Analysis of the interactions of natural elicitor rhamnolipids with plant plasma membranes by in silico methods

Rhamnolipids are surface active molecules produced mainly by various strains of the bacterium Pseudomonas aeruginosa. These secondary metabolites are composed of one to three fatty acids with various chain lengths linked through a glycosidic bond to one or two rhamnose moieties. The fatty acids are linked together through an ester bond. These molecules have shown several biological activities including plant defense stimulation. It has be suggested that this elicitor activity could be related to an interaction of rhamnolipids with the lipid bilayer of the plant plasma membrane (PPM) and lead to its destabilization, which can activate the plant defense signaling pathways. In this context, interactions of two rhamnolipids (Rha-C10-C10 and Rha-Rha-C10-C10) with membrane models and lipidic constituents of the PPM were investigated using in silico approaches. Most probable chemical structures of the rhamnolipids were determined using the STRUCTURE TREE procedure according to the molecule potential energy. The ability of these rhamnolipid structures to insert within the PPM was assessed using IMPALA simulations. IMPALA uses a membrane model in which phospholipids molecules are implicitly modeled by an empirical function and the membrane properties are modeled by energetic restraints.

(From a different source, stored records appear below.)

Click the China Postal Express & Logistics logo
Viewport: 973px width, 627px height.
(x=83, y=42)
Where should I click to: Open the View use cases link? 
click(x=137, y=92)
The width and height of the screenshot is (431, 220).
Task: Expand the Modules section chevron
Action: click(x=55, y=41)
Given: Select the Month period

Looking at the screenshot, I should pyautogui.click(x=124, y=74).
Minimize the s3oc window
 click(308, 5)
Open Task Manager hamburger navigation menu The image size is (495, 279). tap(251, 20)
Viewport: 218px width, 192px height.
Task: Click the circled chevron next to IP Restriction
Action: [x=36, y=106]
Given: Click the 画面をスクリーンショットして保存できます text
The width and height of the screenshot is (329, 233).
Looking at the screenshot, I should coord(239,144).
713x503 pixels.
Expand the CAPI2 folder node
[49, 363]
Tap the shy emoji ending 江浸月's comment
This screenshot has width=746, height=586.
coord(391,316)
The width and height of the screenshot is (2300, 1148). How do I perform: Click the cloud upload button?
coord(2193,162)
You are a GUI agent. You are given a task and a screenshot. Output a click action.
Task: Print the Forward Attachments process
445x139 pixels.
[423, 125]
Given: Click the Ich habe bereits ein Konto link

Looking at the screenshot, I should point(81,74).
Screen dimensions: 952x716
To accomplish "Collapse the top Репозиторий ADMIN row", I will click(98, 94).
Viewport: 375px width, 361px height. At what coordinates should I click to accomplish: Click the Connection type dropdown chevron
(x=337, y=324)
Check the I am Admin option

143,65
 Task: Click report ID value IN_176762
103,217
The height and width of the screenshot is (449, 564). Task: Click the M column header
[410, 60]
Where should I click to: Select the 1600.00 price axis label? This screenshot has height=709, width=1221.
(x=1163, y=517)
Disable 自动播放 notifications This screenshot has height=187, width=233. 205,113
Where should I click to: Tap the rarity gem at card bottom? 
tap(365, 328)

The ability of each rhamnolipid structure to form an assembly with several PPM constituents (phospholipid (PLPC), sterols (Sitosterol, Stigmasterol, Campesterol) and sphingolipids (GIPC, Glucosylceramide)) was calculated using the HYPERMATRIX procedure, which calculate and minimize the energies of interaction between all molecules of the complex until the lowest energy structure is reached.